- Gold hits three-week highs near $3,375 early Monday, then retreats.
- The US Dollar wobbles as President Trump widens trade war ahead of Tuesday’s US inflation data.
- Gold price tested 23.6% Fibo level at $3,377, having regained all major daily averages amid bullish RSI.
Gold price has come under renewed selling pressure as buyers fail to sustain at higher levels early Monday. Traders gear up for an action-packed week amid looming trade war risks.
Gold price pulls back before the next leg north
Heightened tensions that US President Donald Trump’s latest tariff threats could widen a trade war globally pushed Gold price to the highest level in three weeks of $3,374 in the opening hours of Monday’s trading.
Asian traders hit their desks and reacted negatively to the weekend’s news of Trump threatening to impose a 30% tariff on imports from the European Union (EU) and Mexico, starting on August, having sent tariff letters to about 20 other countries last week.
The initial rush to safety propped up Gold price but sellers quickly jumped in after markets breathed a sigh of relief, digesting late Sunday’s comments from European Commission President Ursula von der Leyen.
von der Leyen noted that the EU will extend its suspension of trade countermeasures against new US tariffs until August 1, as it continues its efforts to resolve the trade dispute with the US through dialogue.
Signs of no imminent retaliation from the EU helped the US Dollar (USD) regain some lost ground, fuelling a pullback in Gold price even as US Treasury bond yields paused their recent uptrend.
All eyes turn to Tuesday’s US Consumer Price Index (CPI) data release, with investors looking to gauge the impact of Trump’s tariffs feeding through the prices.
US inflation data will help markets reprice expectations of the next US Federal Reserve interest rate cut, as calls for an extended pause through 2025 rise.
Markets are currently pricing in 50 basis points (bps) rate cuts this year, with a 60% chance that the Fed will reduce rates in September, according to the CME Group’s FedWatch Tool.

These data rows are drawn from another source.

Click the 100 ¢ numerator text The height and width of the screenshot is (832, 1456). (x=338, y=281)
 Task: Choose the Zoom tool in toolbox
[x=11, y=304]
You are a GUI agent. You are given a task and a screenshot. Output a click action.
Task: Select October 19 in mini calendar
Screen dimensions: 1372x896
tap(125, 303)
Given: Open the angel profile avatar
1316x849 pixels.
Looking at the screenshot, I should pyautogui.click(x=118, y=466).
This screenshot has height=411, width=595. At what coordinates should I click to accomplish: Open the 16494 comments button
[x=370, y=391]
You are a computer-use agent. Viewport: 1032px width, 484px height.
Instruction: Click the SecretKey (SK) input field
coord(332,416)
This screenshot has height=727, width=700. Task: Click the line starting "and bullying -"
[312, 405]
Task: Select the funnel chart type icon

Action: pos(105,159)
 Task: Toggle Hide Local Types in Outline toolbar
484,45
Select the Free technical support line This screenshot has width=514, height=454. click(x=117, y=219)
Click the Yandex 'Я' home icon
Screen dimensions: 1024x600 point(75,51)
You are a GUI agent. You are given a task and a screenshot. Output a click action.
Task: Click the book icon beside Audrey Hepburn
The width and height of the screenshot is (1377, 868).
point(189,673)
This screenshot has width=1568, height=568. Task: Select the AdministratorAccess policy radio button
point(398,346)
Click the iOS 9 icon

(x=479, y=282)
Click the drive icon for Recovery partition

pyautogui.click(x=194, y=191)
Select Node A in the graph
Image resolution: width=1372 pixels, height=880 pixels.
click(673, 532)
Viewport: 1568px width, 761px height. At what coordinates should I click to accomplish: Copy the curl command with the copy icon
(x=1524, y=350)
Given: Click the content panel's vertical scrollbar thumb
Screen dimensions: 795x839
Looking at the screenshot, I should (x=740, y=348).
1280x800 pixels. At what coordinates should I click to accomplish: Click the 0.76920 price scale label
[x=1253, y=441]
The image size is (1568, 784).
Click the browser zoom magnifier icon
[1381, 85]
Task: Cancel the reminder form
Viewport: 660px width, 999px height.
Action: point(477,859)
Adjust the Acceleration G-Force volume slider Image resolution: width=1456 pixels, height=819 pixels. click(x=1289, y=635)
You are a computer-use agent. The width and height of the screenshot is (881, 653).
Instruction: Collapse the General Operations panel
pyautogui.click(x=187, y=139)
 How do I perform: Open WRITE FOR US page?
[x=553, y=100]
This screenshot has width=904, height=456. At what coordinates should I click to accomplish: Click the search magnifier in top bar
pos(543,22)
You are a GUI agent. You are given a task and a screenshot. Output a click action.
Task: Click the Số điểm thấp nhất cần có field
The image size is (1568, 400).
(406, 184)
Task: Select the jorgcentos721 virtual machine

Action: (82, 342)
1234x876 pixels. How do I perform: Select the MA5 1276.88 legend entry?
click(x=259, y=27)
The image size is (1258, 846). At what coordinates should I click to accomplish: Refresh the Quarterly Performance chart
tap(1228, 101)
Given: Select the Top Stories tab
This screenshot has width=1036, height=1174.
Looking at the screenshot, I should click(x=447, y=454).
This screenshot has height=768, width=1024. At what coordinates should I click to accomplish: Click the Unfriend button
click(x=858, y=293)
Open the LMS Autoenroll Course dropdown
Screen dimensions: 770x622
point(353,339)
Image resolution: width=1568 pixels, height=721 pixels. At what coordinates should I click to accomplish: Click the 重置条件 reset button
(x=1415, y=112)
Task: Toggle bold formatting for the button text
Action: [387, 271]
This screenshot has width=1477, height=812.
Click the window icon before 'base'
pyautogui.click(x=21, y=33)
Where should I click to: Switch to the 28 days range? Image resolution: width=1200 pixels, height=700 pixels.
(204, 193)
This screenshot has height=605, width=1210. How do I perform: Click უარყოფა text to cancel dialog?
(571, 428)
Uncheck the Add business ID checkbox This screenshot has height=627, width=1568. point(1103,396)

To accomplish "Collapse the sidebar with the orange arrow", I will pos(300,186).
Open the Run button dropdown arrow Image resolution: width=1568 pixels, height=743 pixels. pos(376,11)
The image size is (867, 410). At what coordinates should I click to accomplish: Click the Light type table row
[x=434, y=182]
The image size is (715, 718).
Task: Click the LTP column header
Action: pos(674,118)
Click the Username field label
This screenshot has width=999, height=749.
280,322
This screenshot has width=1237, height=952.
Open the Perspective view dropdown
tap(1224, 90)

Ahead of the US inflation report, the Chinese second-quarter Gross Domestic Product (GDP) data will be released, which could have a significant market impact.
Also, in focus remains the US corporate earnings as a new season kicks in amid rife trade and geopolitical tensions.
US President Trump said on Sunday that he will send Patriot air defence missiles to Ukraine. He is due to make a “major statement” on Russia on Monday, per Reuters.
Gold price technical analysis: Daily chart
Gold price snapped a three-day recovery trend after facing rejection just shy of the 23.6% Fibonacci Retracement (Fibo) level of the April record rally at $3377 in early Asian trading this Monday.
Despite the pullback, the 14-day Relative Strength Index (RSI) continues to suggest additional upside as it holds well above the midline, currently near 54.20.
If selling pressure intensifies, Gold price could meet the initial demand area at the 21-day Simple Moving Average (SMA) at $3,341.
The 50-day SMA at $3,326 will provide the next cushion, below which the 38.2% Fibo level of the same rally at $3,297 will come into the picture once again.
In case buyers manage to take out the 23.6% Fibo level at $3,377 on a daily candlestick basis, a fresh uptrend will initiate toward the $3,400 round level and $3,440 static resistance.
Tariffs FAQs
Tariffs are customs duties levied on certain merchandise imports or a category of products. Tariffs are designed to help local producers and manufacturers be more competitive in the market by providing a price advantage over similar goods that can be imported. Tariffs are widely used as tools of protectionism, along with trade barriers and import quotas.
Although tariffs and taxes both generate government revenue to fund public goods and services, they have several distinctions. Tariffs are prepaid at the port of entry, while taxes are paid at the time of purchase. Taxes are imposed on individual taxpayers and businesses, while tariffs are paid by importers.
There are two schools of thought among economists regarding the usage of tariffs. While some argue that tariffs are necessary to protect domestic industries and address trade imbalances, others see them as a harmful tool that could potentially drive prices higher over the long term and lead to a damaging trade war by encouraging tit-for-tat tariffs.
During the run-up to the presidential election in November 2024, Donald Trump made it clear that he intends to use tariffs to support the US economy and American producers. In 2024, Mexico, China and Canada accounted for 42% of total US imports. In this period, Mexico stood out as the top exporter with $466.6 billion, according to the US Census Bureau. Hence, Trump wants to focus on these three nations when imposing tariffs. He also plans to use the revenue generated through tariffs to lower personal income taxes.